# ACTIONS TO TAKE:
(1) From the tax refund forum thread, copy the passage that begins at "Big part of" and stops after "got mine yet.".
(2) Write the next post in the tax refund forum thread, picking up after its final post.

======== TEXT SEGMENT ========

This Interchange of stories is interesting, but it really isn't fashion-related.


----------



## Wayfarer (Mar 19, 2006)

zegnamtl said:


> And you guys complain .....come to Canada and you will learn what taxes are :--(
> 
> Tax time here in the land of government sponsored theft means finding out how much extra you owe, in my case, a half dozen pairs of MTO Edward Green with go to the tax man instead of my wardrobe!


Well now that this is in the I-change...

Big part of why I left Canada zegnamtl. Lower taxes, better healthcare. Welcome to the US


----------



## Howard (Dec 7, 2004)

I don't think I got mine yet.


----------



## SuitUP (Feb 8, 2008)

I haven't got my refund yet but I already have two scenario's on what I plan to get with the money.

1) MTM HSM 1bt peak lapel tuxedo

Or

2) 2 OTR HSM GT suits & 1 BB outlet poplin suit. 1 is solid navy, the other is grey silverish with white pinstripes. Its somewhat flashy but I like it, especially for evenings out. BB Poplin is khaki which I need to finish out my summer wardrobe.

I am leaning towards option 2 because I could really use the solid navy and khaki poplin. Also, my tailor regularly gets in HSM or Hugo Boss tuxedo's which he sells for $275 with tailoring included. The part of the tag which shows what shop it was made for is cut out. How ever getting a MTM tux really appeals to me.


----------



## Asterix (Jun 7, 2005)

No tax refunds and actually had to pay Uncle Sam back and as per that stimulus bit, I doubt that I qualify.


----------



## radix023 (May 3, 2007)

I screwed up this year and gave the feds a free loan (I aim to write a check for <$1k) of about $20. That doesn't really count.. probably just drop it in savings or buy some beer.

======== EXTRACTED ENTRIES ========

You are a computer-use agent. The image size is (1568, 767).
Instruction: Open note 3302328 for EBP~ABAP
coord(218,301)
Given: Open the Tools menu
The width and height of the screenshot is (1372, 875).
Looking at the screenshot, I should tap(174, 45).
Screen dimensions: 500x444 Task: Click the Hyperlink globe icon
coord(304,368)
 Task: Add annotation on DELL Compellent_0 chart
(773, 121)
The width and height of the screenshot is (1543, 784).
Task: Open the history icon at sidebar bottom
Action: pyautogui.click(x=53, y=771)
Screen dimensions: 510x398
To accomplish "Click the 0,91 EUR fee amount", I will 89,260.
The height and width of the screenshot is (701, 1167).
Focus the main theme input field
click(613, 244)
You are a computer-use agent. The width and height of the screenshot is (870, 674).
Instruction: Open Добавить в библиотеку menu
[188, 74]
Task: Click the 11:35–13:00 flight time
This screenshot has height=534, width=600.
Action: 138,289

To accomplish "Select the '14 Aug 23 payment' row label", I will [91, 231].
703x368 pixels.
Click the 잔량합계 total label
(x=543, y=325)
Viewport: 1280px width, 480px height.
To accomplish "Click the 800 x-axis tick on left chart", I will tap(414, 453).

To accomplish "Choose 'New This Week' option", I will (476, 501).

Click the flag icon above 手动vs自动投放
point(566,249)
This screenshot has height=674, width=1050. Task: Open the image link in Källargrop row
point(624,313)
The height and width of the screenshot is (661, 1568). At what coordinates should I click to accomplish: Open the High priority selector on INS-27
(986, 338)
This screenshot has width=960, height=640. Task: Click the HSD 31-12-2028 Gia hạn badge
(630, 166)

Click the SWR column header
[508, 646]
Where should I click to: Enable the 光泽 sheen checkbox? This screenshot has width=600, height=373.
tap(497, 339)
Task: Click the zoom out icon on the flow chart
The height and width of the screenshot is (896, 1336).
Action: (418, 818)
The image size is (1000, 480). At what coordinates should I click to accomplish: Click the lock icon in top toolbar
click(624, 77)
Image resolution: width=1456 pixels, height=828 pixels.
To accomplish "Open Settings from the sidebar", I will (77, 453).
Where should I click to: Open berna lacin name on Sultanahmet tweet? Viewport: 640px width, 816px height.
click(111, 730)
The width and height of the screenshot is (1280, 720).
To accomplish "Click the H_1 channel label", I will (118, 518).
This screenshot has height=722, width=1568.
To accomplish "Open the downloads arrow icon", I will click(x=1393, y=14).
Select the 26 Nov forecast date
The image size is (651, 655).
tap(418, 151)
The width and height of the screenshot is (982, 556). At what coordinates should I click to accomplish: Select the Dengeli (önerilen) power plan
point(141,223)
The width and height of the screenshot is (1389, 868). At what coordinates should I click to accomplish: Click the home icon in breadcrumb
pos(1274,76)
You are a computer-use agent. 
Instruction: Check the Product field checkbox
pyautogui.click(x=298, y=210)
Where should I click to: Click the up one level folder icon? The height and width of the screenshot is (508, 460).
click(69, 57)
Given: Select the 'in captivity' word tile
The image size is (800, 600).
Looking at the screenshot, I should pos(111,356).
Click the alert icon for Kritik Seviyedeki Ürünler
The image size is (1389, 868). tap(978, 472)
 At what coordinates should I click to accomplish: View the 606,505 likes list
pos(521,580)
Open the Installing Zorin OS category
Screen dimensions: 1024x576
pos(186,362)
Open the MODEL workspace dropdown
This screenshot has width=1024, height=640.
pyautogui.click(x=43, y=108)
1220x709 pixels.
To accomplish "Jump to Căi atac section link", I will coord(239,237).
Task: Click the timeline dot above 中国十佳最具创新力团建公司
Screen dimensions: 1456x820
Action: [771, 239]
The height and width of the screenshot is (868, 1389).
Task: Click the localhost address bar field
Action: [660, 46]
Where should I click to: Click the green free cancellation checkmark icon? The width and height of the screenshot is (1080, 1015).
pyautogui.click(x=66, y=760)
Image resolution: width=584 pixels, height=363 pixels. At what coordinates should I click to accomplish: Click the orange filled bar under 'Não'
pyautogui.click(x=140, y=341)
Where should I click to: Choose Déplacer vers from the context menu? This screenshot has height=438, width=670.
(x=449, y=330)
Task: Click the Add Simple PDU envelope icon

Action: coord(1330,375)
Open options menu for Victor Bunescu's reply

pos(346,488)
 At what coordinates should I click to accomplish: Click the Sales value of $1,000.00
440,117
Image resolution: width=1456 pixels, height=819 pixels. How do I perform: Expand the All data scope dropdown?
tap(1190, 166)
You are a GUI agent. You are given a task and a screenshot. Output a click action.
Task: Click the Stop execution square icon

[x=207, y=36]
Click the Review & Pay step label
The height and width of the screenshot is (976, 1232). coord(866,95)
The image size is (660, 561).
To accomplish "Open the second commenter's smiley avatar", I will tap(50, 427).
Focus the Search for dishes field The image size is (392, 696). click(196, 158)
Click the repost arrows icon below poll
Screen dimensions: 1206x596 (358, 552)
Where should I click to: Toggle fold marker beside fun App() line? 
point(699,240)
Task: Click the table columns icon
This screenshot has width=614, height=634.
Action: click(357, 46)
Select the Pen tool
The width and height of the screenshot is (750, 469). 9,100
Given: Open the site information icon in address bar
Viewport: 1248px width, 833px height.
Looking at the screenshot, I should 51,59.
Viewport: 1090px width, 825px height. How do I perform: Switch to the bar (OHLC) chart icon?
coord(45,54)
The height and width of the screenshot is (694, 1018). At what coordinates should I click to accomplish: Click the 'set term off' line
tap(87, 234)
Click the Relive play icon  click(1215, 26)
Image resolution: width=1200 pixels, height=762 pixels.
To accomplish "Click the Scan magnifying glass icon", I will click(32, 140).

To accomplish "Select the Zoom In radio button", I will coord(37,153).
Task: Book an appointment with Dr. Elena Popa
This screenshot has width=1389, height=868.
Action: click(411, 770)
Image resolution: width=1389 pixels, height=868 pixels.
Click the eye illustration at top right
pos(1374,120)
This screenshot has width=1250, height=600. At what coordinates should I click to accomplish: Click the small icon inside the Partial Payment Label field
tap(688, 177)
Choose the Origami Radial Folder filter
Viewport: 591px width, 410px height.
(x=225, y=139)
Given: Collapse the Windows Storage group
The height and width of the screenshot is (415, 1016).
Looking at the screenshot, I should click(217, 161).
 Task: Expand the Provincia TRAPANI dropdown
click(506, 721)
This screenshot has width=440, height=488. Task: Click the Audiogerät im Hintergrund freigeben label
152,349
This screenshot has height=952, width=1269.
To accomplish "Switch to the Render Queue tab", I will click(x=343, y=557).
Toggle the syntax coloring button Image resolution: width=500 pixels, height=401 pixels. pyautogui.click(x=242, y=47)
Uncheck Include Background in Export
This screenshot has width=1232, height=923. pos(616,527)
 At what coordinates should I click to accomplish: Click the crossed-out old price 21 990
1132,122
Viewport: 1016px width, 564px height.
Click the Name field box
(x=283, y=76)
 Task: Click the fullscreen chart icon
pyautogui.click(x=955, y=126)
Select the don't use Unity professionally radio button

========

# ANSWER SET:
(1)
Big part of why I left Canada zegnamtl. Lower taxes, better healthcare. Welcome to the US


----------



## Howard (Dec 7, 2004)

I don't think I got mine yet.

(2)
Not sure if I'm going to get a stimulus check or not. Regardless, my plans for it are busted. I was going to buy a pair of Ralph Lauren Johanns (whole-cut perf toe oxfords) and just found out (stopped in at Lenox for lunch) that they have been discontinued. *sigh* I was going to buy those at the private sale next month. Grapevinehill has a few pair, but only in 8, 8.5 and 11. There is some chance that they will show up on the website, but I'm not holding out much hope.


----------



## ksinc (May 30, 2005)

You suckers filed your taxes?  :devil:


----------



## Damonte (Apr 7, 2008)

My former employer in their grand wisdom apparently mistook my "single, no dependants" status and decided that meant that I should pay the government everything that they don't deserve.

As a result, I am getting a nice refund, but I'm still above the cut-off for the economic stimulus check. That's all right, I stimulate the economy in other ways.

My refund went into my IRA for the tax year 2007.


----------



## dragon (Jan 28, 2006)

Still waiting for it. A mattress or shed some debt.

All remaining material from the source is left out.